[YOUR GOAL] Leave the pictures out and reproduce, exactly, the lines from the one with "Task: Click the Email envelope icon" through the end of the entries below.
┌──
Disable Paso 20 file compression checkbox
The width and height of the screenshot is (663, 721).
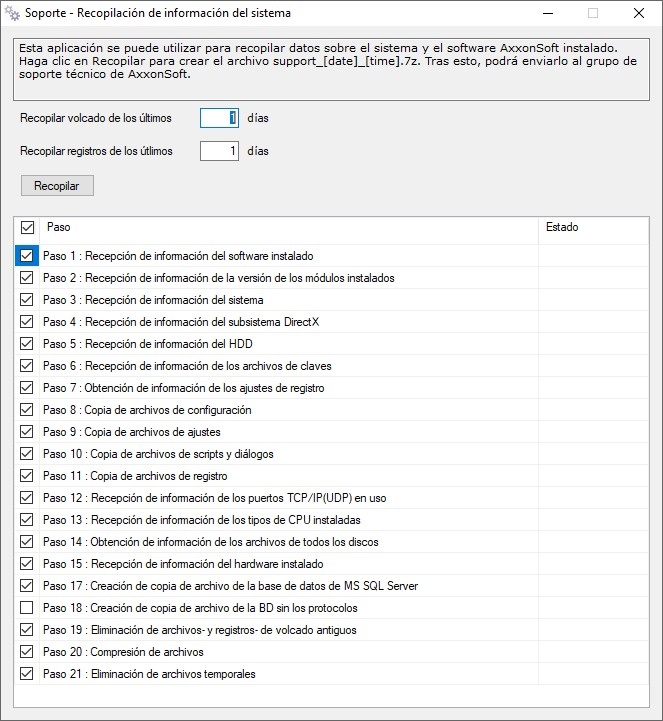tap(26, 652)
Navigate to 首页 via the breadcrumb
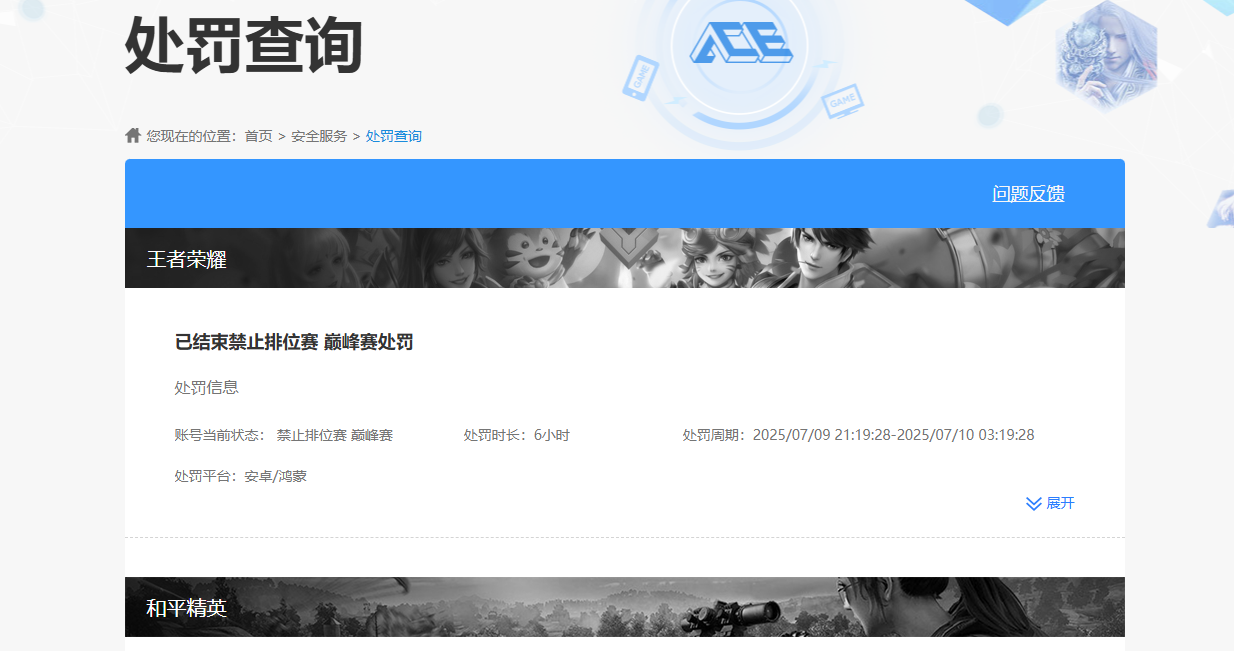 [258, 135]
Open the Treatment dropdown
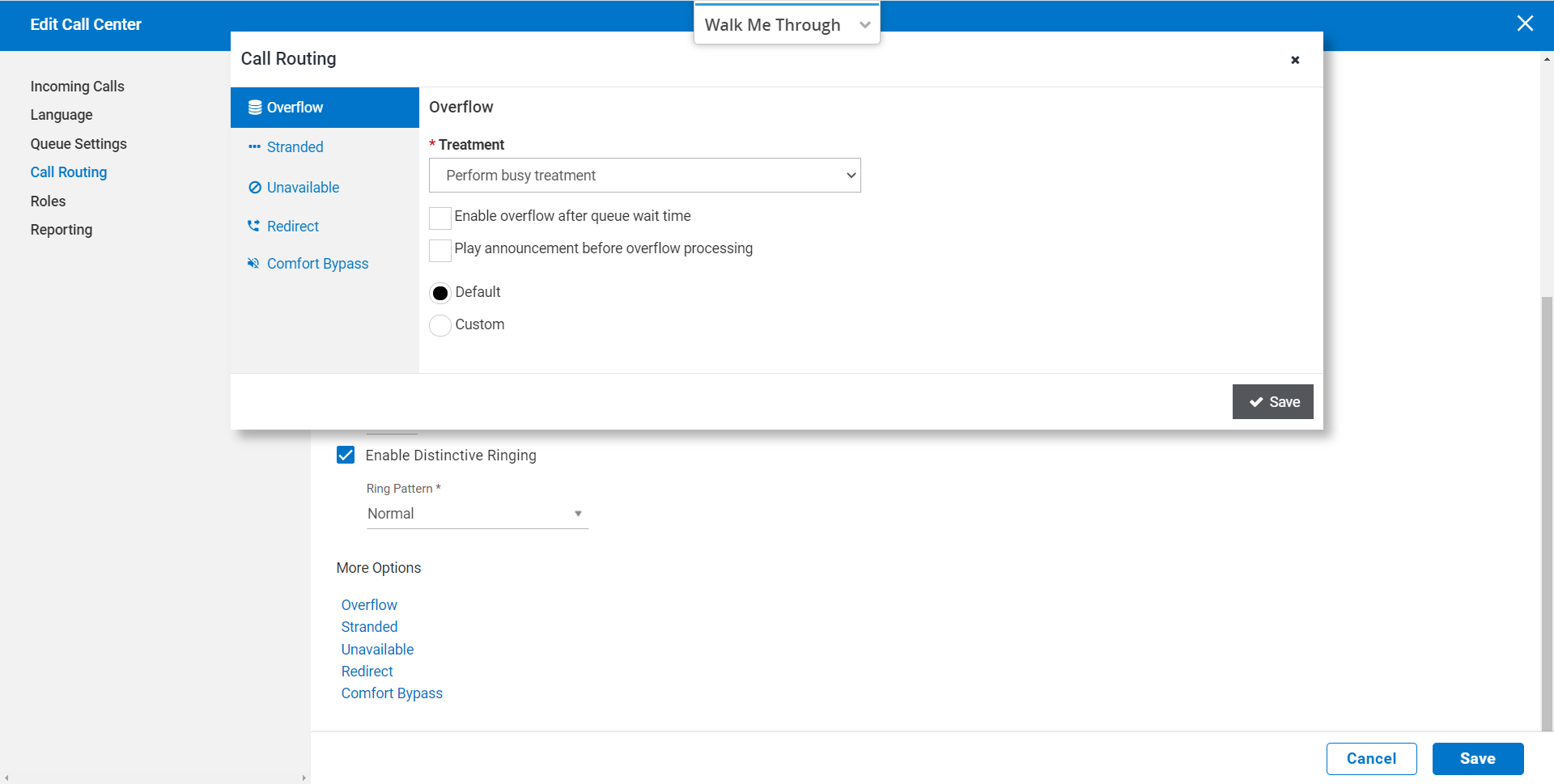The width and height of the screenshot is (1554, 784). tap(644, 176)

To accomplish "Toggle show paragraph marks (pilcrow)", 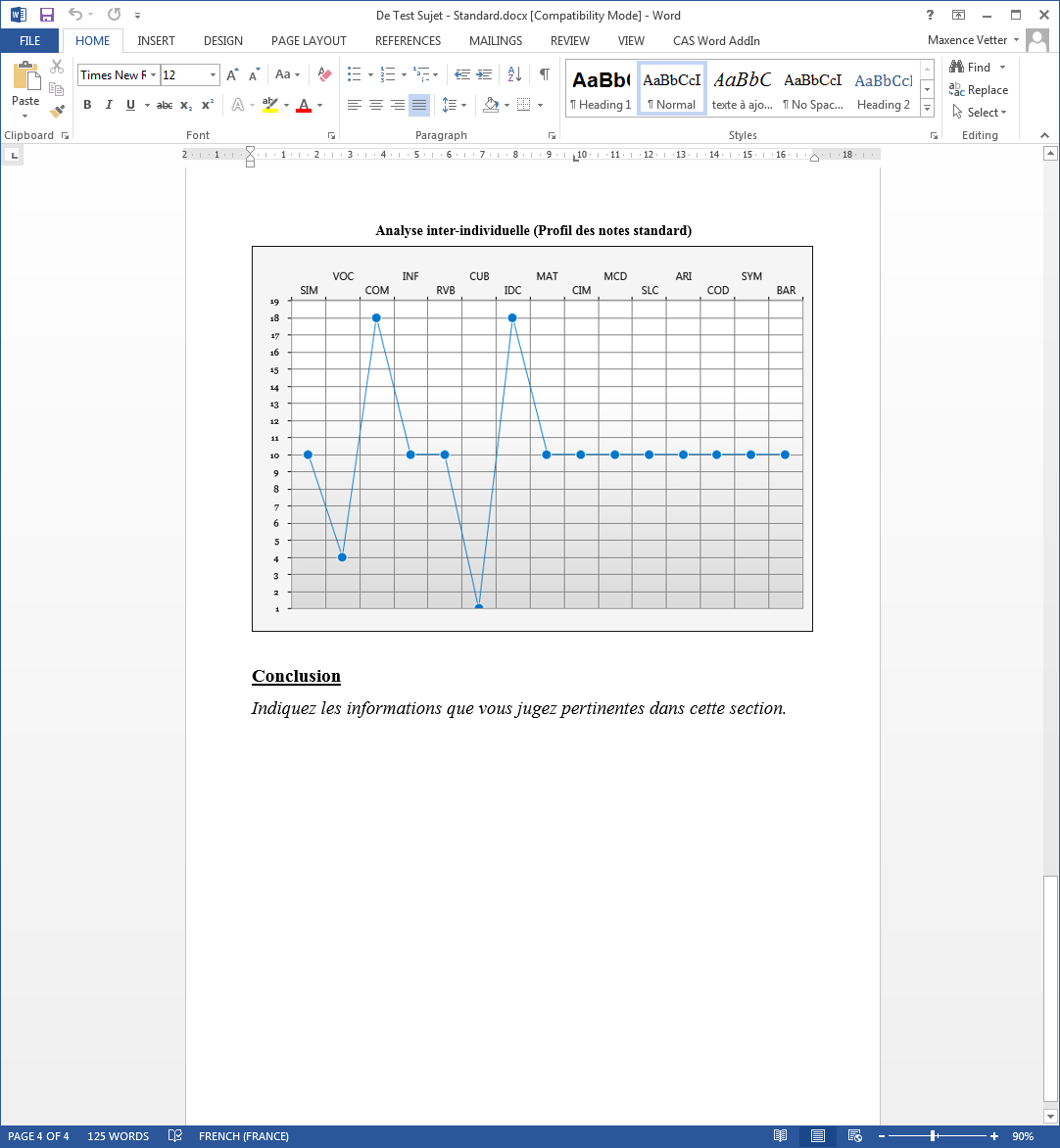I will click(x=544, y=74).
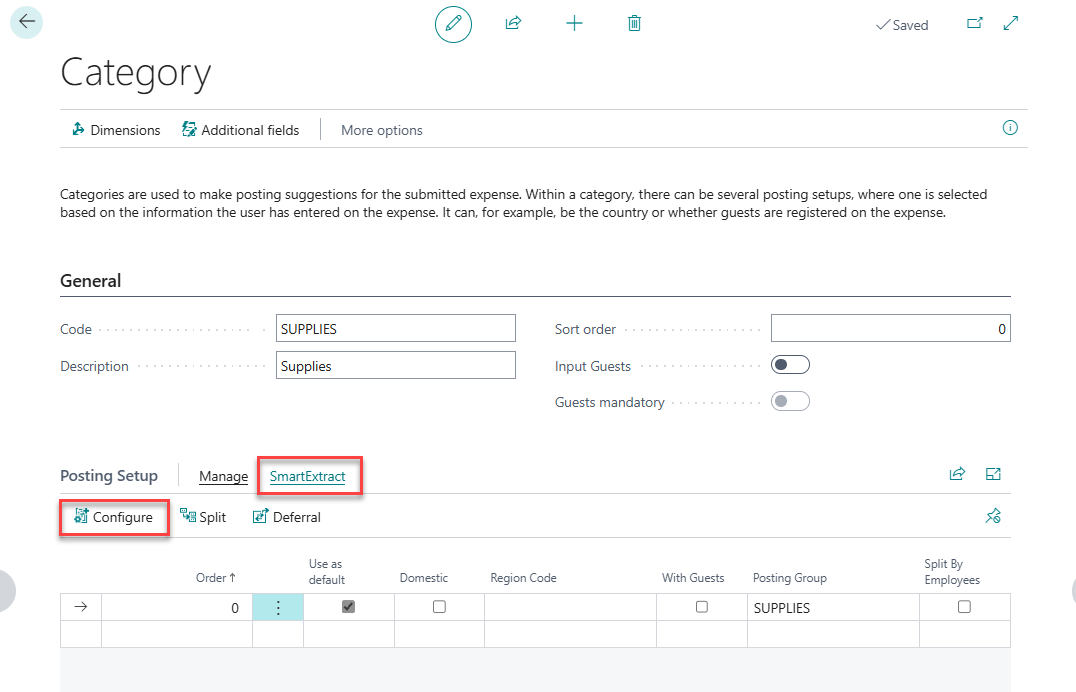
Task: Click the share icon in top toolbar
Action: point(513,23)
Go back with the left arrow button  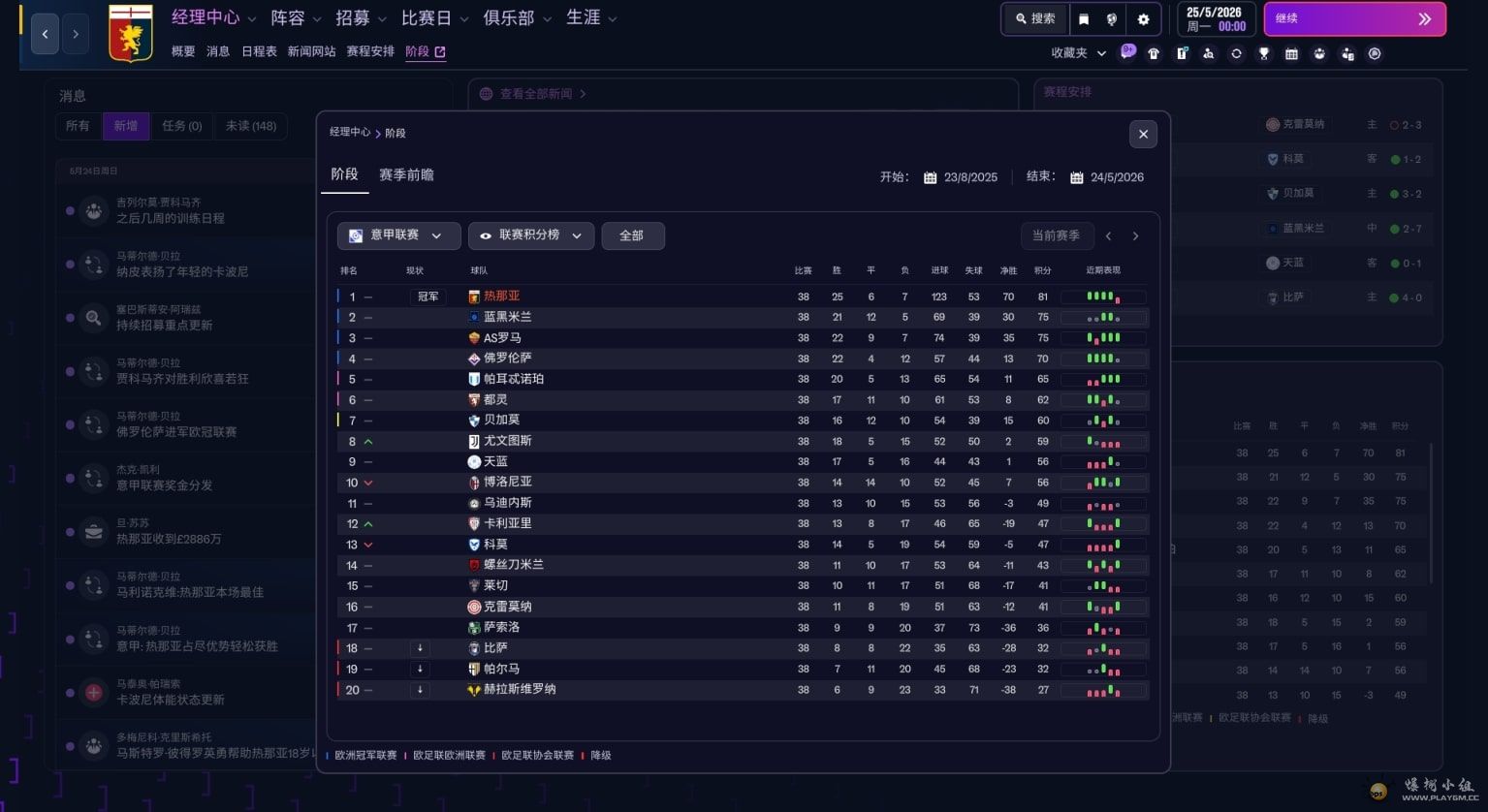point(45,34)
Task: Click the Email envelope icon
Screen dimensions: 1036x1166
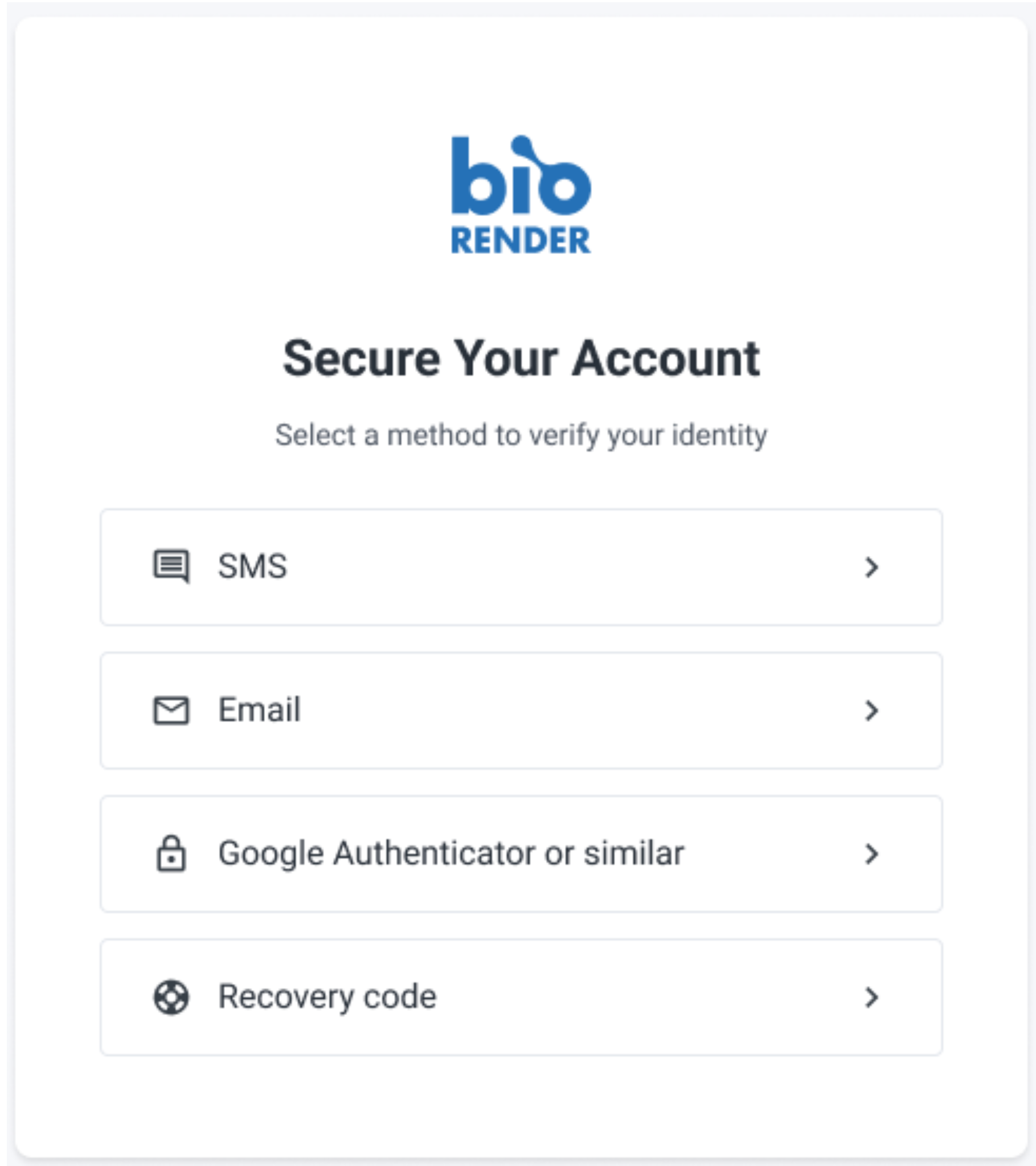Action: 171,710
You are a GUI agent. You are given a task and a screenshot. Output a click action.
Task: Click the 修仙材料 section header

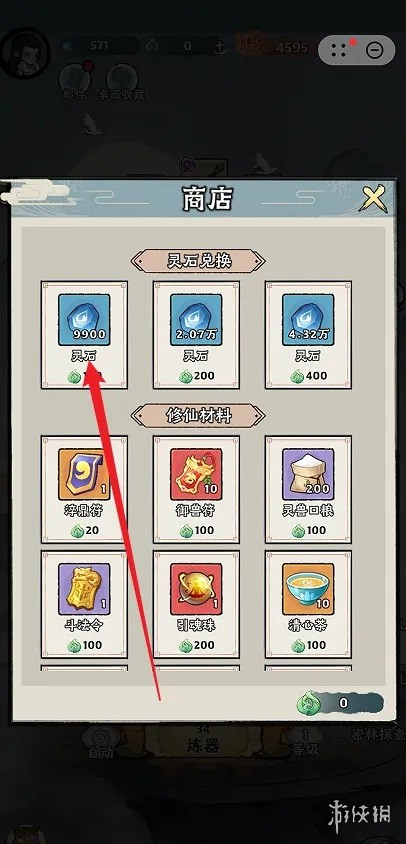click(x=198, y=416)
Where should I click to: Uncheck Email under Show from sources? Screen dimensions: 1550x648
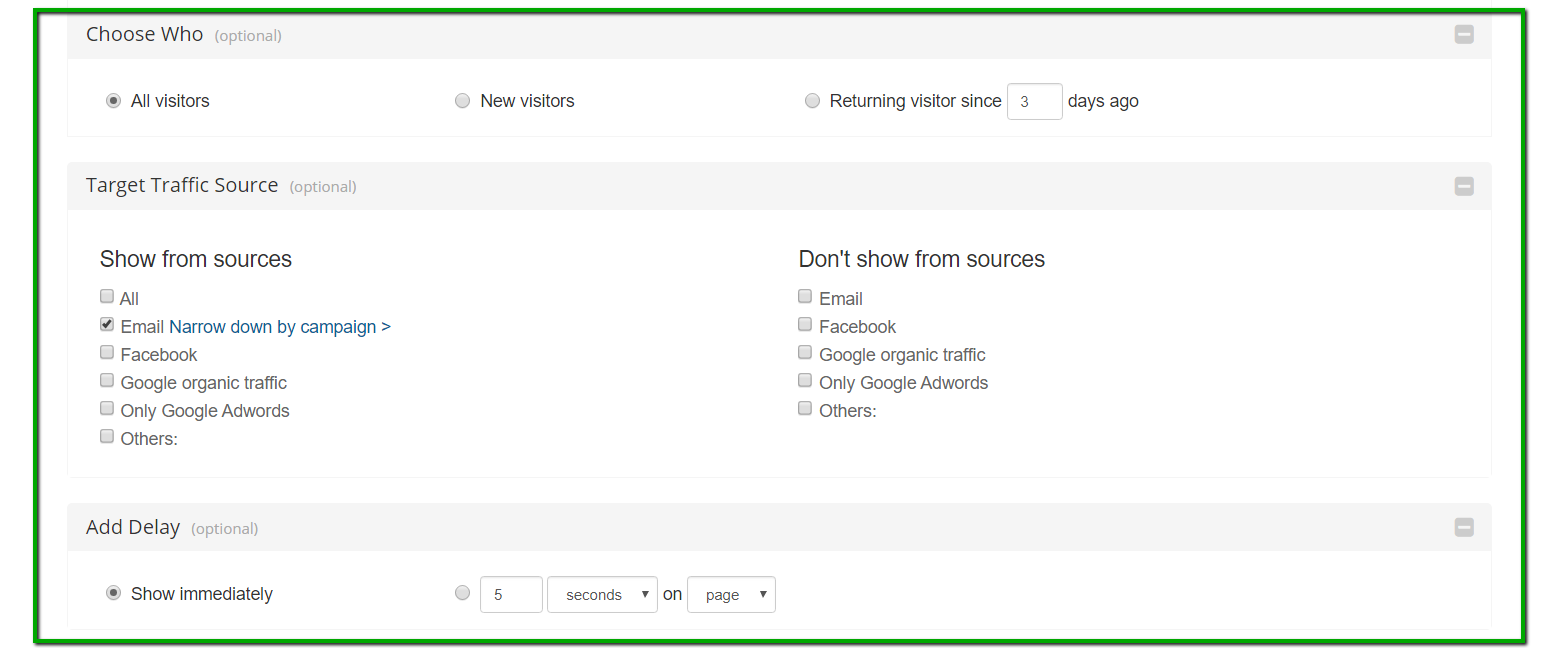[107, 325]
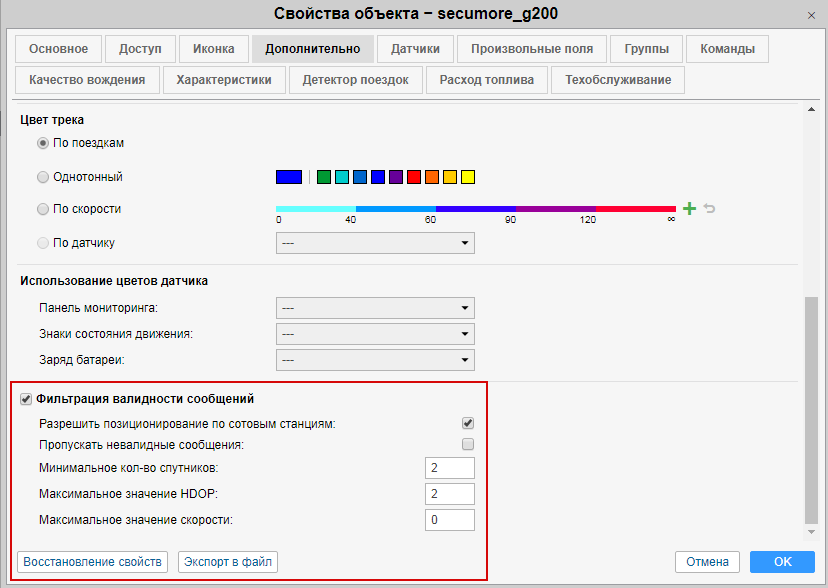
└──
[OUTPUT FOR THIS EXERCISE]
Task: Click the Email envelope icon
Screen dimensions: 1036x1166
Action: 171,710
You are a GUI agent. You are given a task and a screenshot. Output a click action.
Task: Click the 修仙材料 section header

click(x=198, y=416)
Where should I click to: Uncheck Email under Show from sources? Screen dimensions: 1550x648
[107, 325]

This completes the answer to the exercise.